PLAIN LANGUAGE SUMMARY
Defining incidence and complications of fibrolamellar liver cancer through tiered computational analysis of clinical data
Fibrolamellar cancer is generally regarding as rare. Why does that matter? Underestimating the incidence of a disease can bias caregivers to miss the diagnosis. It can cause them to confuse it with an apparently similar disease, resulting in ineffective or even harmful treatment. It can diminish public attention to the disease, thus reducing the resources provided for its study and development of treatments.

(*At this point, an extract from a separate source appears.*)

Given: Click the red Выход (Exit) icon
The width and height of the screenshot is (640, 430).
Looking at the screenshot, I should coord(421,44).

This study suggests fibrolamellar may be more common than had been thought. The authors analyzed a clinical database at the University of California, San Francisco, and found the incidence to be five to eight fold higher than previous estimates. Additionally, the authors analyzed the same data base and associated laboratory data to consider hyperammonemia, a complication of fibrolamellar cancer that can cause mental confusion and even death. The analysis of patients in the database with hyperammonemia emphasize that hyperammonemia may be insufficiently recognized in fibrolamellar. They showed that fibrolamellar patients have a pattern of laboratory findings consistent with a previous reported source of the problem in fibrolamellar (see paper from March 2017: A Proposed Physiopathological Pathway to Hyperammonemic Encephalopathy in a Non-Cirrhotic Patient with Fibrolamellar Hepatocellular Carcinoma without Ornithine Transcarbamylase (OTC) Mutation.)
Understanding a rare disease requires that it be correctly diagnosed. An accurate understanding of its prevalence will help avoid misdiagnosis and underdiagnosis.

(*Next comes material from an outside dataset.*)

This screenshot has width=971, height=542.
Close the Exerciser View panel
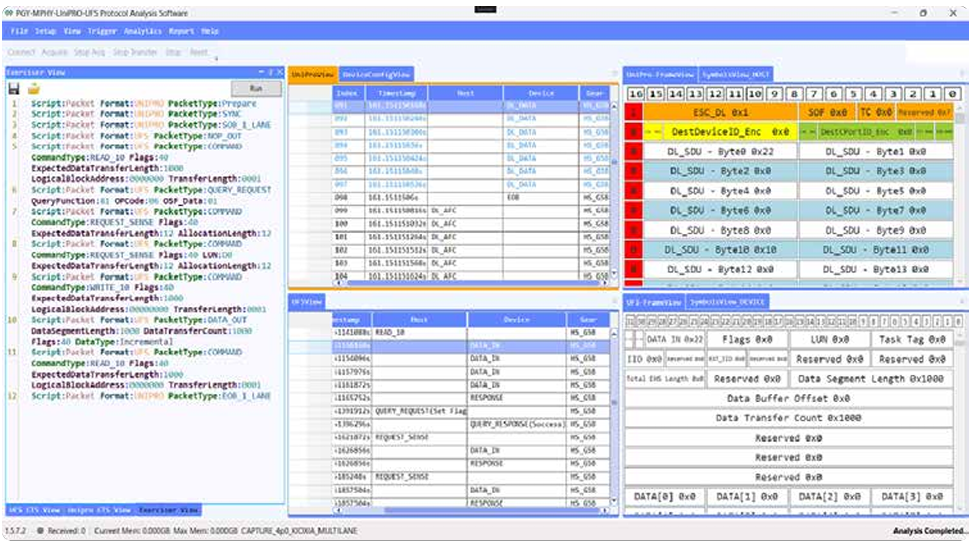pos(280,72)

Written by Dr. Phil Coffino
The incidence and biochemical consequences of rare tumor subtypes are often hard to study. Fibrolamellar liver cancer (FLC) is a rare malignancy affecting adolescents and young adults. To better characterize the incidence and biochemical consequences of this disease, we combined a comprehensive analysis of the electronic medical record and national payer data and found that FLC incidence is likely five to eight times higher than previous estimates. By employing unsupervised learning on clinical laboratory data from patients with hyperammonemia, we find that FLC-associated hyperammonemia mirrors metabolic dysregulation in urea cycle disorders. Our findings demonstrate that advanced computational analysis of rich clinical datasets can provide key clinical and biochemical insights into rare cancers.